Indeed, it was that Raycroft made 11 saves on 12 shots, while Luongo made eight on the same number. Really. I don’t want to start making wild assumptions here, just three games into the season, but there’s got to be something seriously wrong, physically, with Bobby Lou (more like Bobby Loo, and that’s a joke for all my British readers), right?
He might have been helpless on the goal from Antoine Vermette, and it looked like one of his defenseman got a piece of the Rusty Klesla marker, but the goals from Kristian Huselius and Nikita Filatov? Yeah, he’s gotta get those. The Huselius goal especially was just ugly. An unscreened wrister from the circle, no matter how hard, shouldn’t be beating Roberto freaking Luongo middle glove. It should be a physical impossibility. He barely even reacted as it rocketed past him.
Luongo just doesn’t seem himself, as the Raycroftian stat line this season more or less bares out. Granted, the defense hasn’t been helping him much, and his run support to this point has been virtually non-existent, but this is the guy Hockey Canada wants repping the country on its home turf come the Olympics? The way he’s playing right now, Belarus would give them a game (and by that I mean lose 11-1, not 11-0).
Hockey Canada should really consider having a look at Steve Mason, the kid at the other end of the ice who made a number of spectacular saves and isn’t making Andrew Raycroft appear to be a viable option as a starter. At least he couldn’t be any worse than this Luongo joker.

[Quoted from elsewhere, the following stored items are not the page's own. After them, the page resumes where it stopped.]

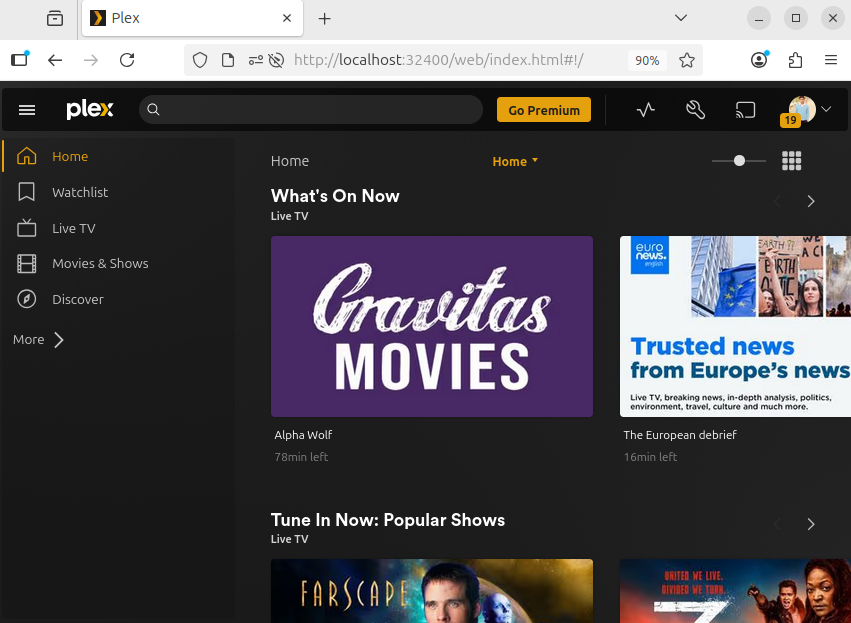Adjust the thumbnail size slider
The width and height of the screenshot is (851, 623).
tap(739, 161)
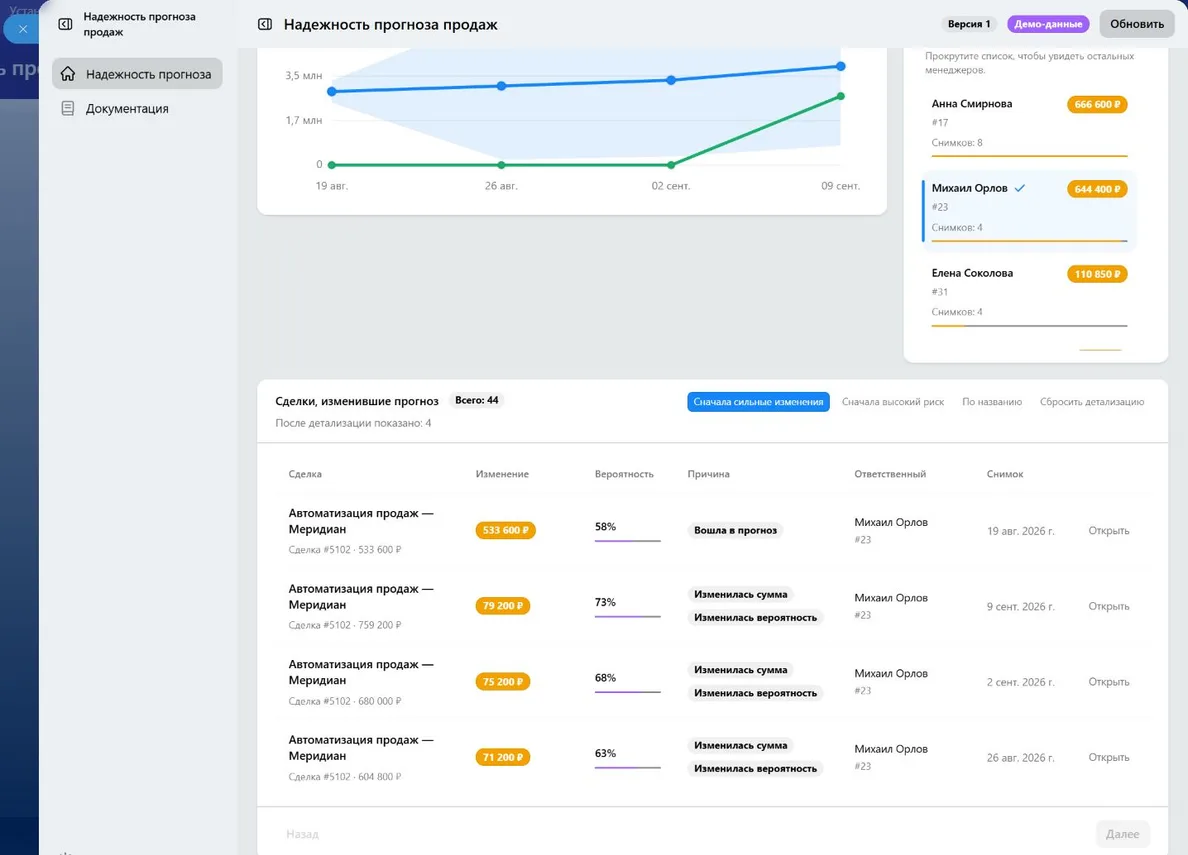1188x855 pixels.
Task: Collapse the sidebar panel icon near the app title
Action: click(66, 24)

New York Rangers 3, New Jersey 2
Speaking of goaltending disasters, it’s the guy that used to be Marty Brodeur! See if you can track down the highlight of Matt Gilroy’s first NHL goal, which stood up as the gamewinner tonight. I’m no expert in goalie-ing, but I gotta think even an AHL netminder circa 1992 wouldn’t think Marty’s form was conducive to preventing a puck from getting past you. Protip, pal: keep your five-hole smaller than the person shooting the puck. I really shouldn’t have to tell you this.

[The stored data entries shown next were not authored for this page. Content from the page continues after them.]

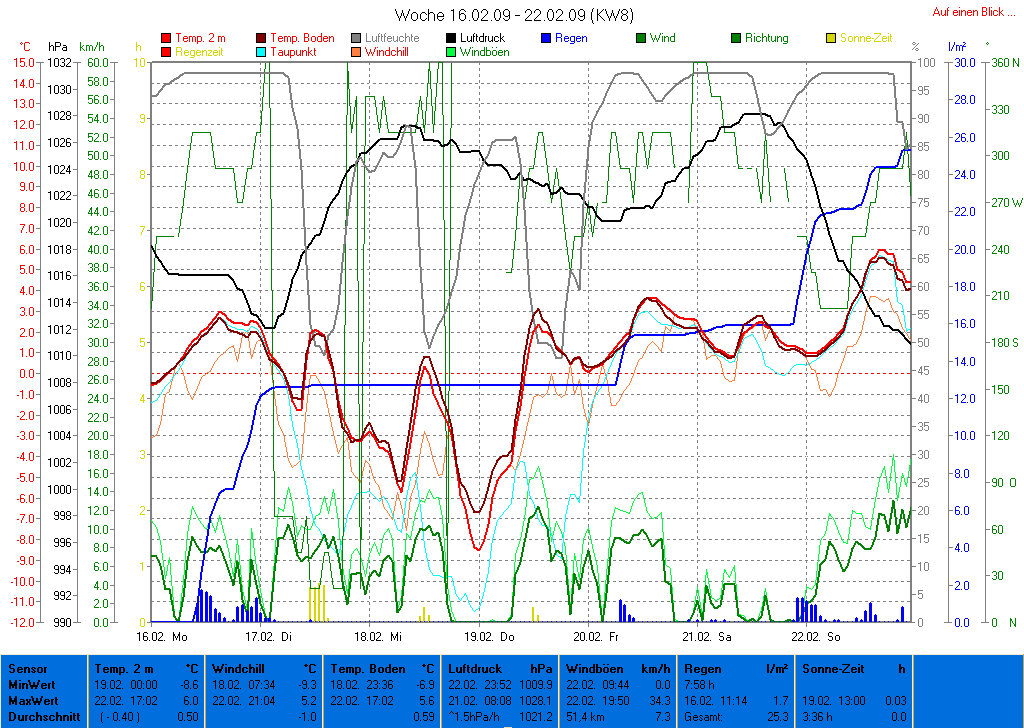Select the 19.02. Do date marker
Image resolution: width=1024 pixels, height=728 pixels.
490,636
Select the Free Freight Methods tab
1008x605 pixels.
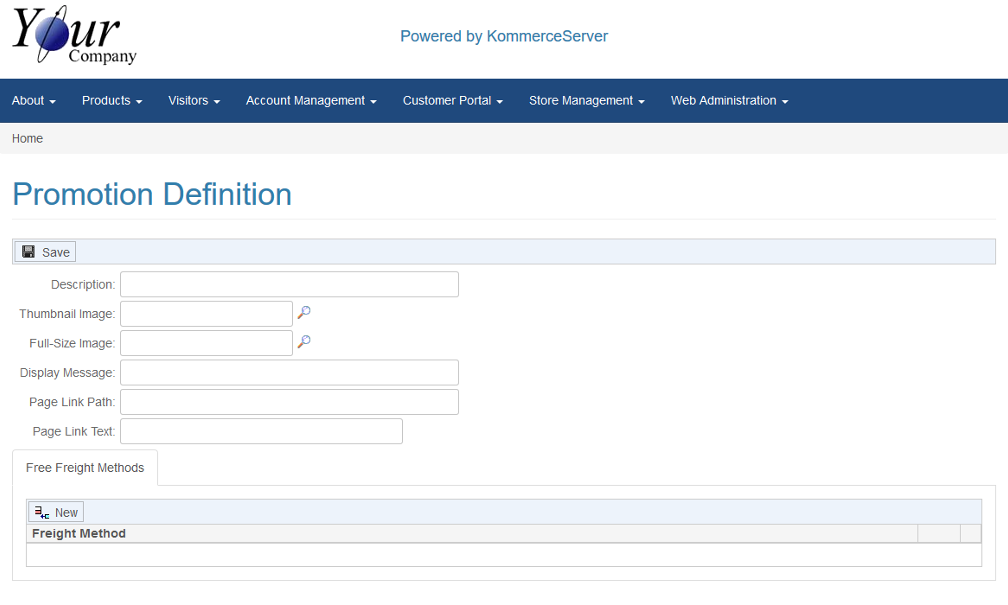click(x=85, y=468)
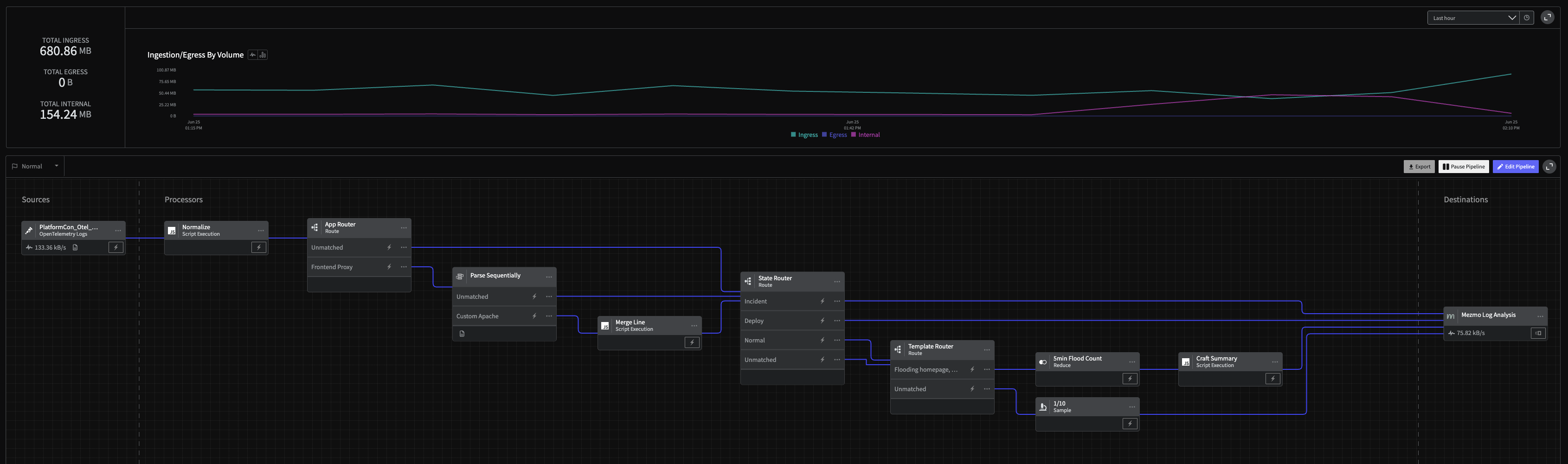Click lightning tap icon on Normalize node

click(x=259, y=247)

Just in case you can’t see it from the grainy youtube screenshot, he has his left leg straight up and his right leg at maybe a 20-degree angle, plenty of room for a puck to get in because he didn’t have his paddle down for some horrible reason. Look at all the daylight between pad and ice. That’d be a weak attempt at a save in street hockey when you were 11. Christ.